INPUT DATA START

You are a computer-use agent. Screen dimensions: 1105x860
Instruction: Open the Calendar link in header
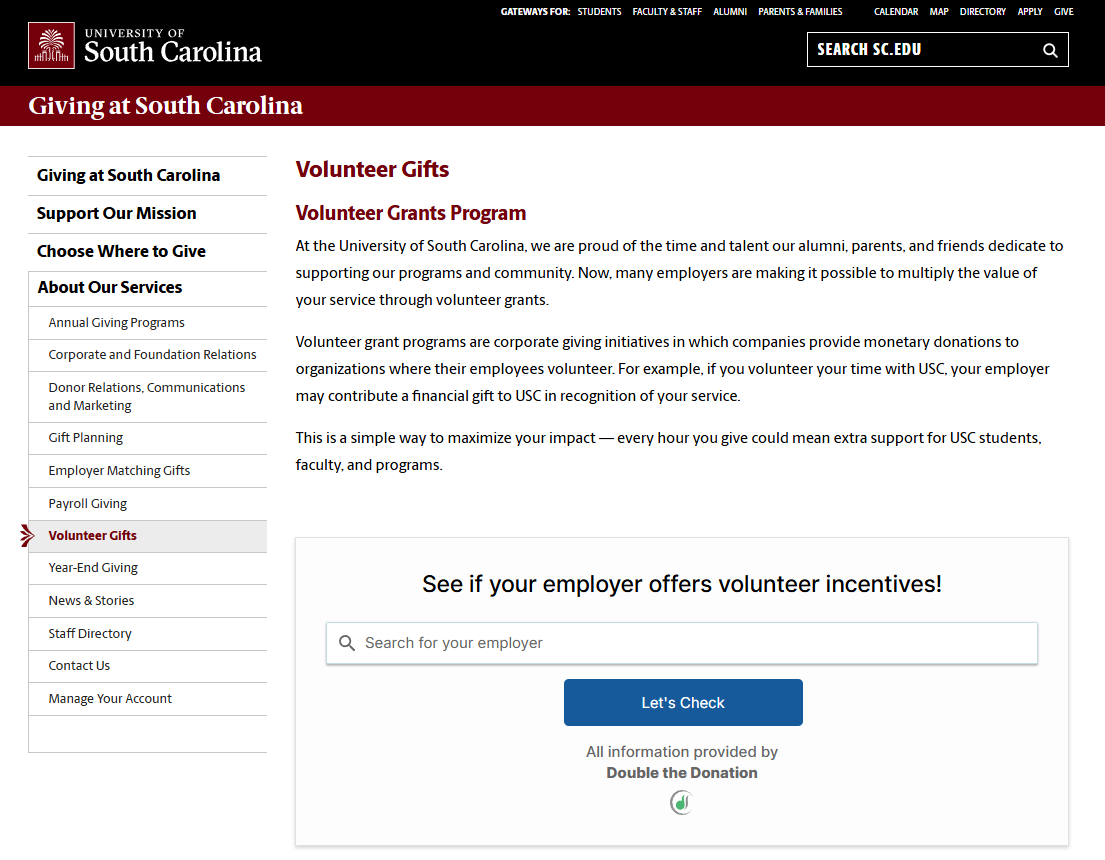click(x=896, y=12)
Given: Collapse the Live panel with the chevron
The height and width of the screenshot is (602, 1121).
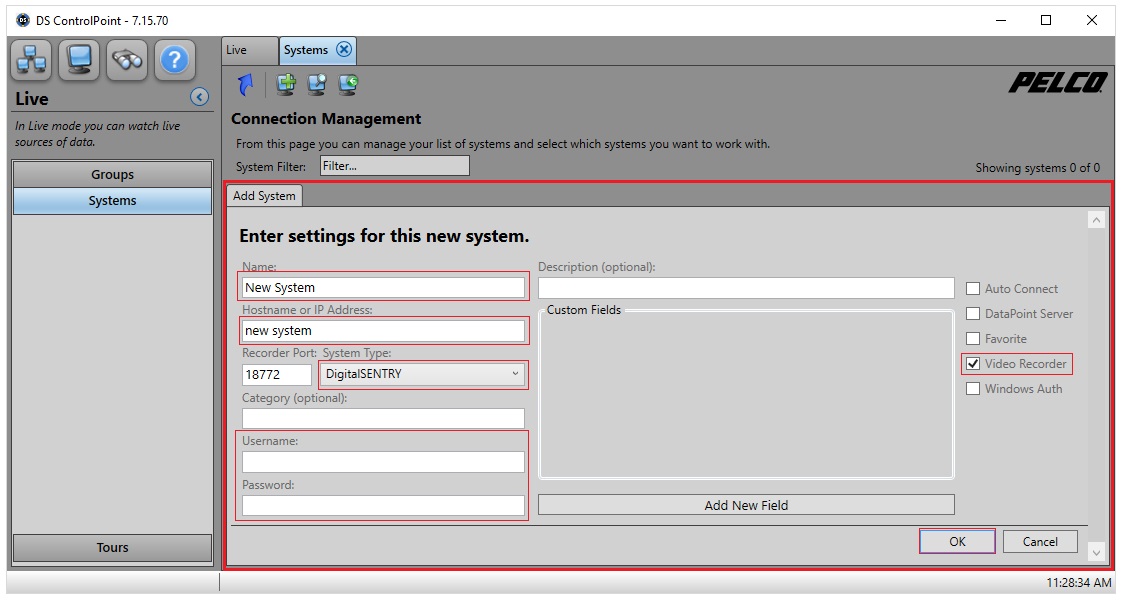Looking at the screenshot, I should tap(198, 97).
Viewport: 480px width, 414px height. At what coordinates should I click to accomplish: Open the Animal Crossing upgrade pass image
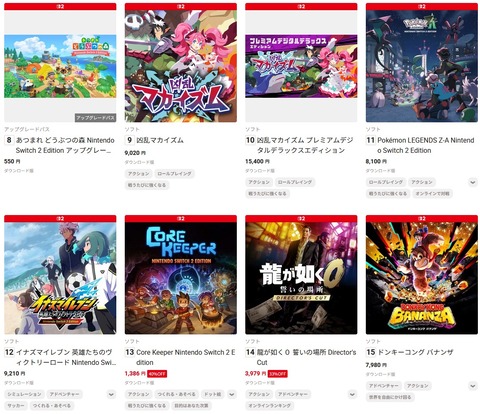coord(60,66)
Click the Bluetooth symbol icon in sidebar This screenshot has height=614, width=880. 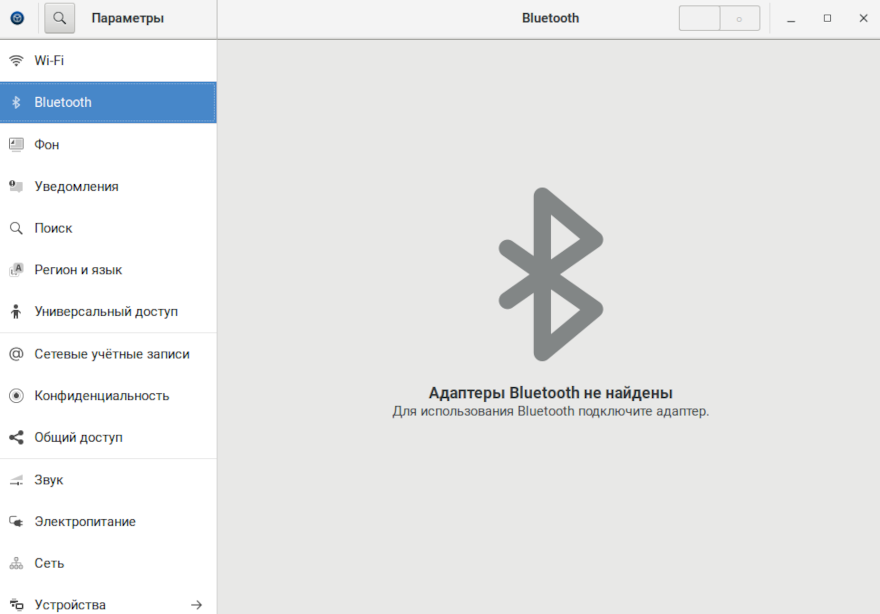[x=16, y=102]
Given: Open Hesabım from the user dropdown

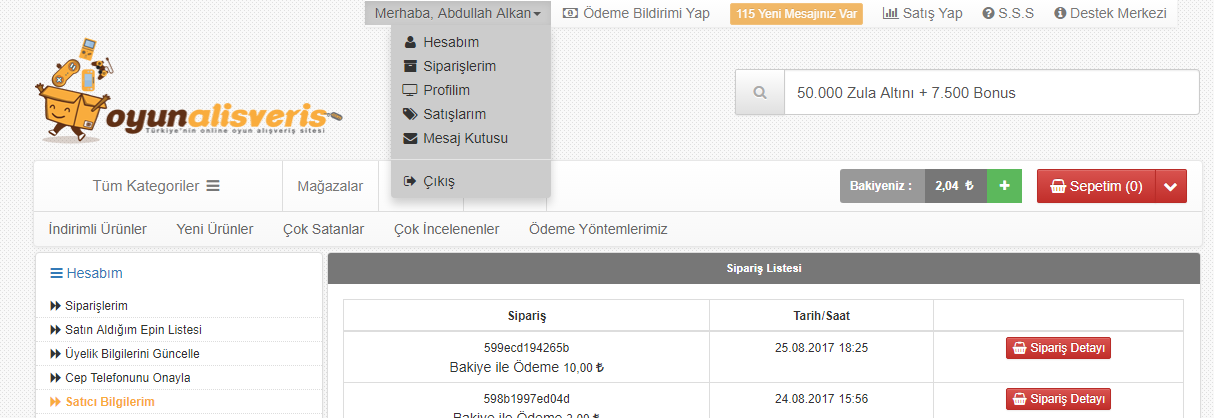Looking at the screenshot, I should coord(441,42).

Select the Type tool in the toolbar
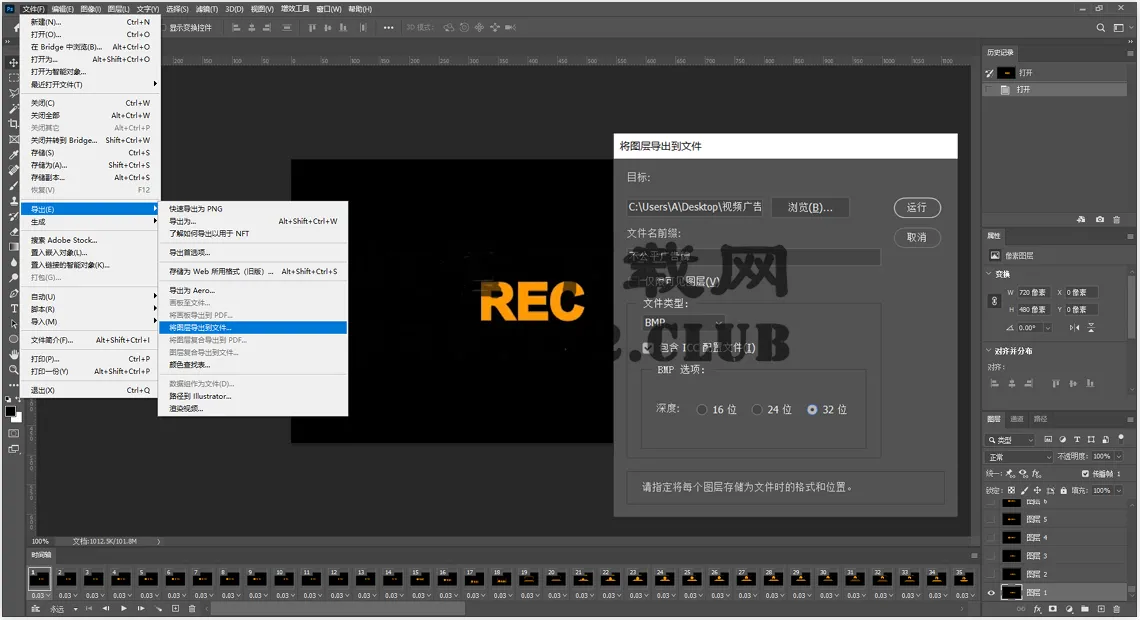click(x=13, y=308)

INPUT DATA END

§ **YOUR ASSIGNMENT**: Here the lines from the one with "Given: Open Hesabım from the user dropdown" through the last line of the data above need to be repeated exactly, both included, and any picture omitted.

§ **ANSWER SECTION**:
Given: Open Hesabım from the user dropdown

Looking at the screenshot, I should coord(441,42).

Select the Type tool in the toolbar
click(x=13, y=308)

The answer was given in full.